The Winter Over

Published by Thomas & Mercer, Seattle
I’m generally not a fan of “Kindle First” books.  When I get the email I’ll see if anything looks interesting, but generally my deliberation ends in “meh….no thanks.”  This month I checked the email and the cover art for The Winter Over (kudos to Edward Bettison Ltd) jumped off the page, and I thought I would give it a chance.

The book is a typical “throw a bunch of people together, make some bad stuff happen, and give them no chance to escape” thriller.  A bit better synopsis of the book is:
The story begins with a mysterious death and a cover up, which is then forgotten for most of the rest of the book.  Then some crazy things start happening (lights mysteriously going out even though the facility has triple redundancy, sewers clogging, suicides, etc) that make it obvious a person in sabotaging equipment and pushing peoples buttons.  However, the people that are supposed to be running the show just seem to brush it off without doing any investigating at all.  
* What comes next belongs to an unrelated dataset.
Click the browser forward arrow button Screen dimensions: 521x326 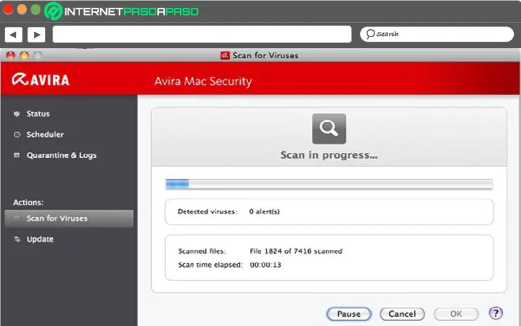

Eventually people start freaking out.  
Some people stop taking their medication, start talking to the wind, and disappear into the tunnels under the station.  
Guns come out (that we never knew were there before and really had no reason to be).
“That’s correct,” he said, getting ready for the storm.  “I don’t know how the need was overlooked, but we were left with one sat phone on base.  And that one is missing.”  There’s only one satellite phone in the facility.  Read that again.  In one of the most unforgiving locations in the world, there is only a single phone that can be used to contact the outside world should they lose electricity and need help.  Only one phone.  Nope, don’t believe that. 
The ending felt like a late night action movie on cable that has had all of the sex scenes, integral dialogue, and important parts taken out.  Consequently, when you’re watching you kind of can put the pieces together but in the end its just a mess of explosions and a trail of bodies.  
Then, just when Cassie gives up and lays in the snow to succumb to the elements, she is saved by the Russians.  Shes a real deal Mary Sue, and apparently she was at the research facility because the people pulling the strings thought that she might be just that.  
The corporation (because all corporations are evil) running the show had a mole psychiatrist among the staff running experiments on the side trying to find someone or multiple people with an advanced salutogenesis trait.  The author notes that he took liberties with this, and salutogensis doesn’t mean in the real world what he made it mean in the story.        
*****END SPOILER*****
For those that didn’t read the spoiler and want a more vague outline, the basis of the book revolves around Cass Jennings, a likable but introverted engineer who has spent the summer on a research station in Antarctica trying come to terms with the demons of her past.  The crew of the station, herself included, are making final preparations to spend the winter.  While the research facility is about 30 kilometers from another similar facility owned by the Russians, it might as well be on Mars.  Staying from November to March in the frigid conditions of Antarctica means darkness, wind, and no way to survive more than a few hours out in the desert of snow.  In other words, if trouble hits they are on their own.  Not even the Russians can save them.
For most of the book we are wondering what Cass’s backstory is.  We are fed tiny bits of it throughout the novel until finally, almost at the end, the pieces come together.  Initially I thought when I discovered the backstory, it would be meaningful to the rest of the adventure, but it wasn’t.  It was a not so subtle way that the author used to keep me turning the pages.
Throughout the story, the villain is kept shrouded in mystery.  No one knows who it is who is really pulling the strings, not even the folks who think they are pulling the strings.  I was fairly certain I knew who it was by the halfway point, but it wasn’t until the last couple of chapters that it became official.  And as the antagonist’s motivations were revealed I found them ridiculous, overly pretentious, and very hard to swallow.  Needless to say by this time I was happy the book was coming to a close.
The silver lining to this novel is the authors writing.  Matthew Iden is able to effortlessly paint us a picture of what living in Antarctica is like.  The loneliness and frigid conditions coupled with introverted people living there not because of their ability to survive but because of their scientific knowledge.  The dialogue was smooth, and most characters had their own voice.
The plot was made of swiss cheese (there were holes), the first half of the book seemed to drag on, and there were unnecessary characters.  I’ve heard good things about other books Iden has written, so maybe this one was just a dud.
The end of the book has an authors note, where Iden admitted to taking certain liberties with the psychological aspects of the story as well as locations (there is no actual Russian Research Station near the south pole), and the human relationship between health, stress, and coping.  This doesn’t affect my enjoyment of the book however, as I knew it was a work of fiction.
Bottom line:  The prose gave this book some polish, but the story is still a turd.